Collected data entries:
============

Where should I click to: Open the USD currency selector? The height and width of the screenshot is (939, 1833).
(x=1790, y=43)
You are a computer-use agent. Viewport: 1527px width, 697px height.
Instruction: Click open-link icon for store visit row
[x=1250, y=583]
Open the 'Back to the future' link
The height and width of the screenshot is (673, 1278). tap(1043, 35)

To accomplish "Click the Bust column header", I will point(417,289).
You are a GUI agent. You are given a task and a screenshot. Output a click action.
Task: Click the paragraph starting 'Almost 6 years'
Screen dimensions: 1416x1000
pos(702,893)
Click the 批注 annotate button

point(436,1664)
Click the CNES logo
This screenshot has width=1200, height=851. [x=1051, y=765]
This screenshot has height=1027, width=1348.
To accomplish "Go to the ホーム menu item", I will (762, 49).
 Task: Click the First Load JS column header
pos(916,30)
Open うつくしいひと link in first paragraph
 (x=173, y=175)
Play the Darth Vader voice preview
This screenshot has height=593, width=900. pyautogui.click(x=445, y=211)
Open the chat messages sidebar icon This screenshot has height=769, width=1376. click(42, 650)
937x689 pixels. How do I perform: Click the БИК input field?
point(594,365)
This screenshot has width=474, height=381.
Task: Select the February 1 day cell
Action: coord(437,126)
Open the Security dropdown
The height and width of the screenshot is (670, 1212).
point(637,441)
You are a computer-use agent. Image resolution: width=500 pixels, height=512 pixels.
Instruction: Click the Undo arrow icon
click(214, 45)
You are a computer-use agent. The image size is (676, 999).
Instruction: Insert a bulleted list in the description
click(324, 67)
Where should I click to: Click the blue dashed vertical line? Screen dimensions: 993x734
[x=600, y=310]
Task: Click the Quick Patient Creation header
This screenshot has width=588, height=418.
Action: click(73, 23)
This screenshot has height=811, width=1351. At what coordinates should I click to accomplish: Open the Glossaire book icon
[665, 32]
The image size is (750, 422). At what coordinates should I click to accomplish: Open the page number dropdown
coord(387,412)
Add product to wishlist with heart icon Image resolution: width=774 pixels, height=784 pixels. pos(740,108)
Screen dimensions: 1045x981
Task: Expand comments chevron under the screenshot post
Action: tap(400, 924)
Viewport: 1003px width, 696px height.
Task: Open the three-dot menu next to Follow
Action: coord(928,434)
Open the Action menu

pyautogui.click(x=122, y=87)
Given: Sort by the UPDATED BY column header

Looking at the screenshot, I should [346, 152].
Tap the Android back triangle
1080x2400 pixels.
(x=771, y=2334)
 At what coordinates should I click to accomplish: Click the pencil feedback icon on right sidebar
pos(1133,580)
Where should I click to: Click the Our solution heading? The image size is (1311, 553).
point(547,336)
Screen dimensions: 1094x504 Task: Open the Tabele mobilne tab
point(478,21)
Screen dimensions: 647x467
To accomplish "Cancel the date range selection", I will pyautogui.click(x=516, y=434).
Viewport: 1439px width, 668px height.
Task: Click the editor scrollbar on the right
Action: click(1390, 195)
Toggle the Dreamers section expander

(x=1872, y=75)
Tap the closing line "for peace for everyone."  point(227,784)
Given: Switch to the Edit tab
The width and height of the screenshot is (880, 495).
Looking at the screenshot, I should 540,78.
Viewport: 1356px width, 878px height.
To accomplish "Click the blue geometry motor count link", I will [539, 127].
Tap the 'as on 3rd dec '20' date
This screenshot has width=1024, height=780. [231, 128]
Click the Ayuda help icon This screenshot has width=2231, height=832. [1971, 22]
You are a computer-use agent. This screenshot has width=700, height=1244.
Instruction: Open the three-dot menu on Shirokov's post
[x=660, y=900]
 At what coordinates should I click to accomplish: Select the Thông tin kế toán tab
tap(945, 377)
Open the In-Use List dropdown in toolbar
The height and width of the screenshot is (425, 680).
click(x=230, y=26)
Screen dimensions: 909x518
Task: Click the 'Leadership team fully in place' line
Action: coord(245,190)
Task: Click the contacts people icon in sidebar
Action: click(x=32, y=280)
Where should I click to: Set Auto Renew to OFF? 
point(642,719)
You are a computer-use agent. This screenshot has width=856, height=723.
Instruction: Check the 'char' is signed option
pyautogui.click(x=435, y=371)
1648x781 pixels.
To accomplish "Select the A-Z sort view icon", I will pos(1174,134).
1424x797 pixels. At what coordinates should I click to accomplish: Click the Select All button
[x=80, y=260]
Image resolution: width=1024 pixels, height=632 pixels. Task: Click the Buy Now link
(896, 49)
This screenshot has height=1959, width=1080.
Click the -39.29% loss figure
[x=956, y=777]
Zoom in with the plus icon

============

(Task instructions):
For each line above that carries the word "computer", copy it out.

(Task result):
You are a computer-use agent. Viewport: 1527px width, 697px height.
You are a computer-use agent. Image resolution: width=500 pixels, height=512 pixels.
You are a computer-use agent. The image size is (676, 999).
You are a computer-use agent. This screenshot has width=700, height=1244.
You are a computer-use agent. This screenshot has width=856, height=723.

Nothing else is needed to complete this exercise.